-- Start of ENTRIES SHOWN --
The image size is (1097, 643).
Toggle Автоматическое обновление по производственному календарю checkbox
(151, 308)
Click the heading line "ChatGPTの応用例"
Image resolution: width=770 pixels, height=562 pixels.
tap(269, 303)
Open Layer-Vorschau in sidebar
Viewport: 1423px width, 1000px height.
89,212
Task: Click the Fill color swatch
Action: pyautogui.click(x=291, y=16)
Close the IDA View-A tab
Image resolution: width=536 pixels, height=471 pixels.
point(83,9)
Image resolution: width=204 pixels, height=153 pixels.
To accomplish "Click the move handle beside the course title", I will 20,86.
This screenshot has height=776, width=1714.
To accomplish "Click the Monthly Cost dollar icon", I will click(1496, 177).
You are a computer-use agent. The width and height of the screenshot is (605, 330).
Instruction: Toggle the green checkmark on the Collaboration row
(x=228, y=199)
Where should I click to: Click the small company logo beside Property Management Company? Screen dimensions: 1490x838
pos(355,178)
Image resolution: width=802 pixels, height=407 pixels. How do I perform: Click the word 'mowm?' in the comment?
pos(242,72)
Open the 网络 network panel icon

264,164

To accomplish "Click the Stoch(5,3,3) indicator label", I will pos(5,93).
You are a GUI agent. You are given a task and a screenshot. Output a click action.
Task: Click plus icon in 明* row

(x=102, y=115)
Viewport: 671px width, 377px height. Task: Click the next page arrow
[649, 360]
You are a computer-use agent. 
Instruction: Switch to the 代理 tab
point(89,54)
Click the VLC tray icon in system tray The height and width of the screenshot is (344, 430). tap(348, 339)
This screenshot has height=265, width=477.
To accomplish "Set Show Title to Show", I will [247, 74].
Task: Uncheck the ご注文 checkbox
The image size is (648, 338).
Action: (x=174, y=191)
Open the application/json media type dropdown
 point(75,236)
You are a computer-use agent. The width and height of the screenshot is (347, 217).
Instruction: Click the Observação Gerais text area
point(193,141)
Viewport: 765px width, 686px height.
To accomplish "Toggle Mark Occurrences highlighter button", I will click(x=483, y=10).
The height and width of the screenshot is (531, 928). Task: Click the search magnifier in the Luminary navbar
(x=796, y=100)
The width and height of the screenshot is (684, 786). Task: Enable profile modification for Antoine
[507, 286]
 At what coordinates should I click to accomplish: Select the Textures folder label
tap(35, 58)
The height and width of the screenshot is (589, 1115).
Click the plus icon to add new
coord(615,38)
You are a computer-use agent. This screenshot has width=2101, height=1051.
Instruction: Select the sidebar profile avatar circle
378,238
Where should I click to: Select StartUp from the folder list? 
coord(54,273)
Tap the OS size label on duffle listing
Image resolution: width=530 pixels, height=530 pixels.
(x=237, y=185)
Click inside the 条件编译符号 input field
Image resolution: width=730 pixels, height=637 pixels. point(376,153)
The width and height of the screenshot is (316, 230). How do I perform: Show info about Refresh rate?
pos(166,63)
-- End of ENTRIES SHOWN --
GIVEN REQUEST:
Reproduce every line of the items above verbatim, with no changes of any kind.

EXPECTED ANSWER:
The image size is (1097, 643).
Toggle Автоматическое обновление по производственному календарю checkbox
(151, 308)
Click the heading line "ChatGPTの応用例"
Image resolution: width=770 pixels, height=562 pixels.
tap(269, 303)
Open Layer-Vorschau in sidebar
Viewport: 1423px width, 1000px height.
89,212
Task: Click the Fill color swatch
Action: pyautogui.click(x=291, y=16)
Close the IDA View-A tab
Image resolution: width=536 pixels, height=471 pixels.
point(83,9)
Image resolution: width=204 pixels, height=153 pixels.
To accomplish "Click the move handle beside the course title", I will 20,86.
This screenshot has height=776, width=1714.
To accomplish "Click the Monthly Cost dollar icon", I will click(1496, 177).
You are a computer-use agent. The width and height of the screenshot is (605, 330).
Instruction: Toggle the green checkmark on the Collaboration row
(x=228, y=199)
Where should I click to: Click the small company logo beside Property Management Company? Screen dimensions: 1490x838
pos(355,178)
Image resolution: width=802 pixels, height=407 pixels. How do I perform: Click the word 'mowm?' in the comment?
pos(242,72)
Open the 网络 network panel icon

264,164

To accomplish "Click the Stoch(5,3,3) indicator label", I will pos(5,93).
You are a GUI agent. You are given a task and a screenshot. Output a click action.
Task: Click plus icon in 明* row

(x=102, y=115)
Viewport: 671px width, 377px height. Task: Click the next page arrow
[649, 360]
You are a computer-use agent. 
Instruction: Switch to the 代理 tab
point(89,54)
Click the VLC tray icon in system tray The height and width of the screenshot is (344, 430). tap(348, 339)
This screenshot has height=265, width=477.
To accomplish "Set Show Title to Show", I will [247, 74].
Task: Uncheck the ご注文 checkbox
The image size is (648, 338).
Action: (x=174, y=191)
Open the application/json media type dropdown
 point(75,236)
You are a computer-use agent. The width and height of the screenshot is (347, 217).
Instruction: Click the Observação Gerais text area
point(193,141)
Viewport: 765px width, 686px height.
To accomplish "Toggle Mark Occurrences highlighter button", I will click(x=483, y=10).
The height and width of the screenshot is (531, 928). Task: Click the search magnifier in the Luminary navbar
(x=796, y=100)
The width and height of the screenshot is (684, 786). Task: Enable profile modification for Antoine
[507, 286]
 At what coordinates should I click to accomplish: Select the Textures folder label
tap(35, 58)
The height and width of the screenshot is (589, 1115).
Click the plus icon to add new
coord(615,38)
You are a computer-use agent. This screenshot has width=2101, height=1051.
Instruction: Select the sidebar profile avatar circle
378,238
Where should I click to: Select StartUp from the folder list? 
coord(54,273)
Tap the OS size label on duffle listing
Image resolution: width=530 pixels, height=530 pixels.
(x=237, y=185)
Click inside the 条件编译符号 input field
Image resolution: width=730 pixels, height=637 pixels. point(376,153)
The width and height of the screenshot is (316, 230). How do I perform: Show info about Refresh rate?
pos(166,63)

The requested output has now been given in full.